THE TASK >> Put everything in the records below, from the line containing "is (1086, 614)." down to the end of the records, into a Markdown table with the columns Row and Line text, skipping blank lines. Leave the pictures out of your answer.

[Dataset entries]
----
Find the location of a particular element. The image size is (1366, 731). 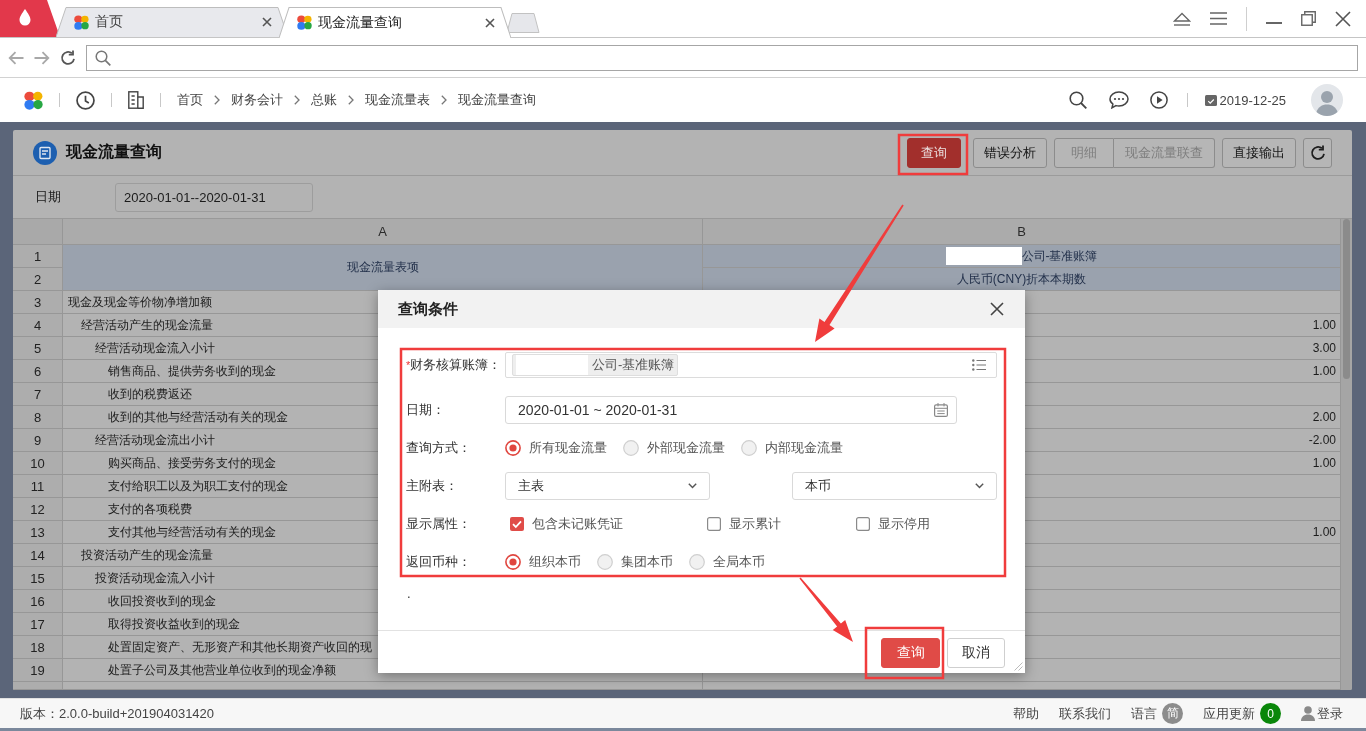

toolbar-button: 直接输出 is located at coordinates (1259, 152).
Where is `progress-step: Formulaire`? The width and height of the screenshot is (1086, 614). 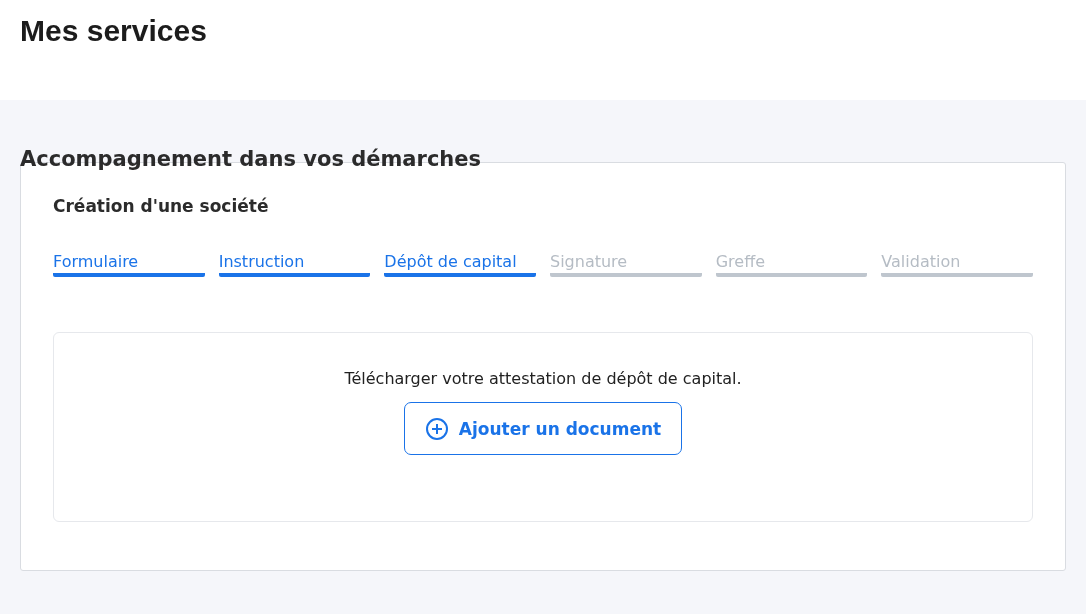
progress-step: Formulaire is located at coordinates (129, 264).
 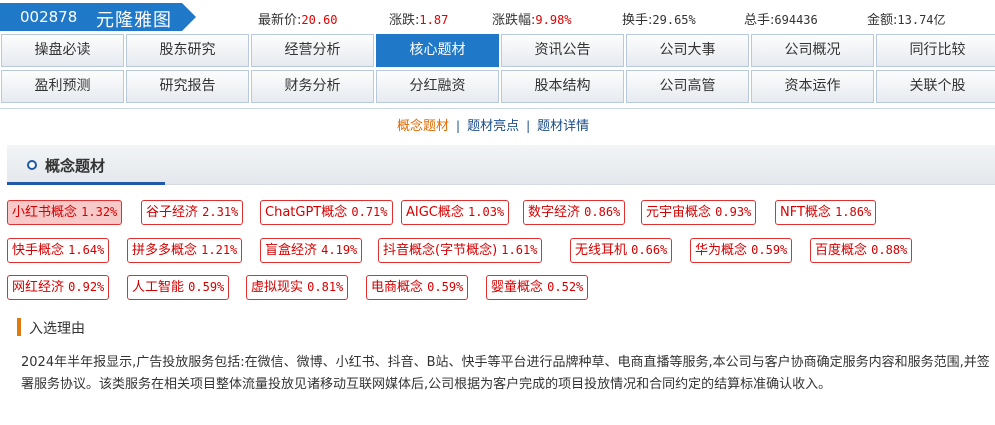 What do you see at coordinates (58, 288) in the screenshot?
I see `concept-tag: 网红经济 0.92%` at bounding box center [58, 288].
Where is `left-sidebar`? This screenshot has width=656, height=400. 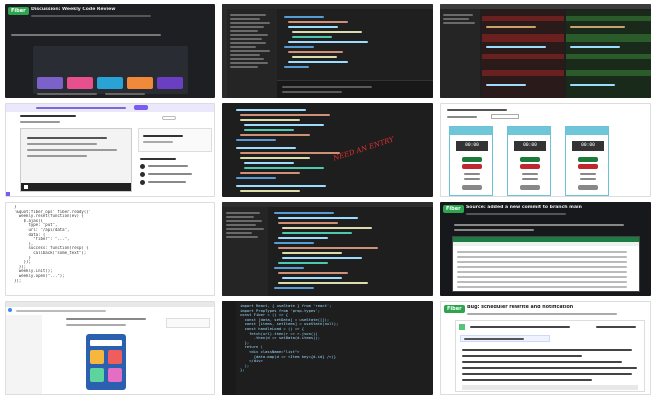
----
SOLUTION >>
| Row | Line text |
|---|---|
| 1 | Where is `progress-step: Formulaire`? The width and height of the screenshot is (1086, 614).  |
| 2 | progress-step: Formulaire is located at coordinates (129, 264). |
| 3 |   What do you see at coordinates (58, 288) in the screenshot? |
| 4 | I see `concept-tag: 网红经济 0.92%` at bounding box center [58, 288]. |
| 5 | Where is `left-sidebar`? This screenshot has width=656, height=400.  |